Coronary CT angiography findings modify statin, aspirin Rx
Amit Pursnani, M.D., from Massachusetts General Hospital in Boston, and colleagues examined whether knowledge of CCTA-based CAD correlated with modification of statin and aspirin prescription. Data were included from the CCTA arm of the Rule Out Myocardial Infarction using Computed Angiographic Tomography II multicenter, randomized control trial (R-II; 370 patients), and the comparison cohort from the Rule Out Myocardial Infarction using Computed Angiographic Tomography I cohort (R-I; 277 patients).

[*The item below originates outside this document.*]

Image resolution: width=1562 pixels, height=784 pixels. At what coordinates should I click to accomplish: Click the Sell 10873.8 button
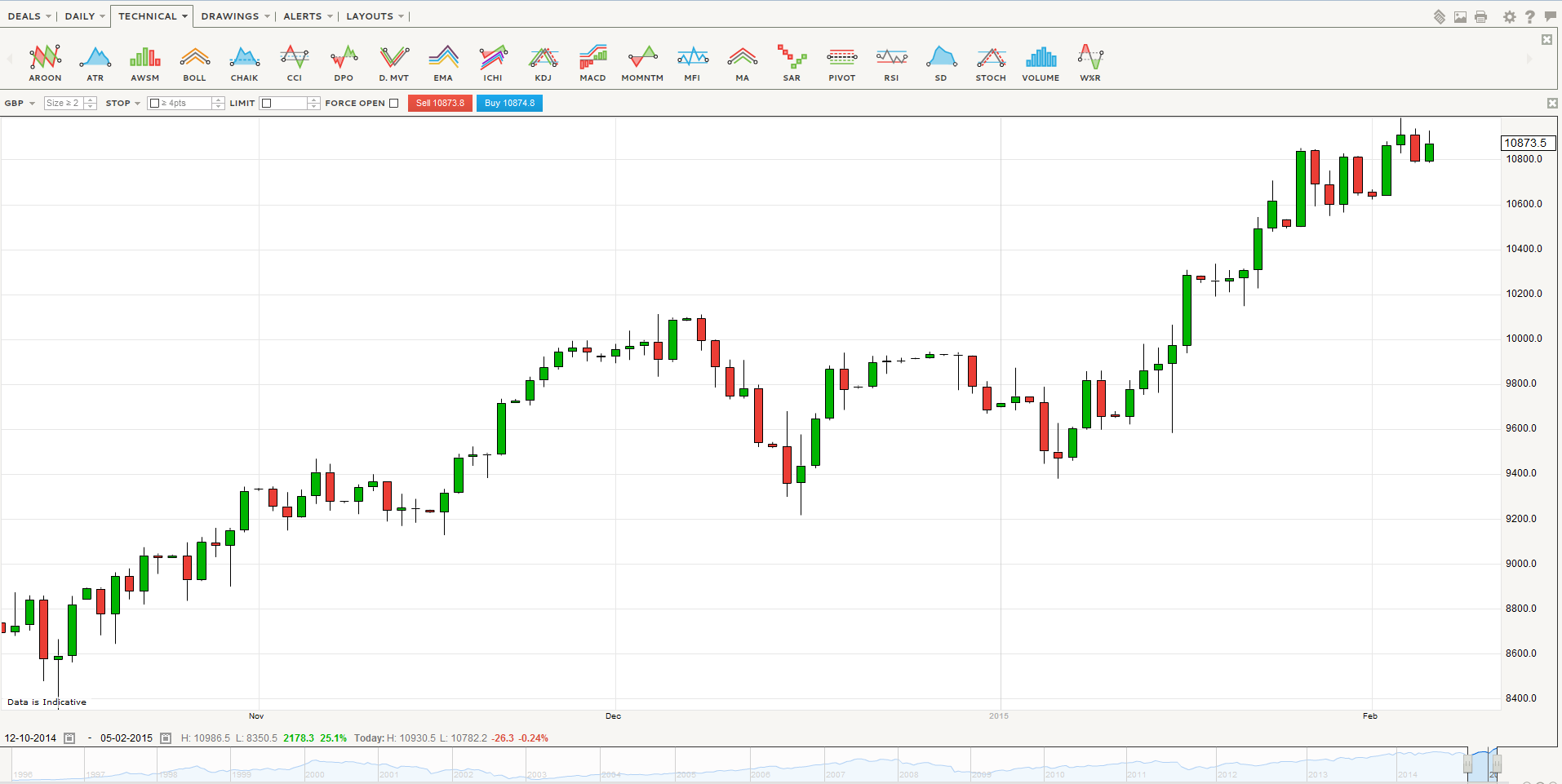(440, 104)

The rate of acute coronary syndrome was similar for R-I and R-II (6.9 and 6.2 percent, respectively; P = 0.75). The researchers found that statin initiation was greater after disclosure of CCTA results among patients with CCTA-detected obstructive CAD without ACS (0 percent in R-I versus 20 percent in R-II; P = 0.009). Aspirin prescription was lower with disclosure of CCTA results among patients without CCTA-detected CAD (16 percent in R-I versus 4.8 percent in R-II; P = 0.001). Within R-II, only 68 and 65 percent of patients with obstructive CAD were discharged on statin and aspirin, respectively.
"Our findings suggest opportunity for practice improvement when CCTA is performed in the emergency department," the authors write.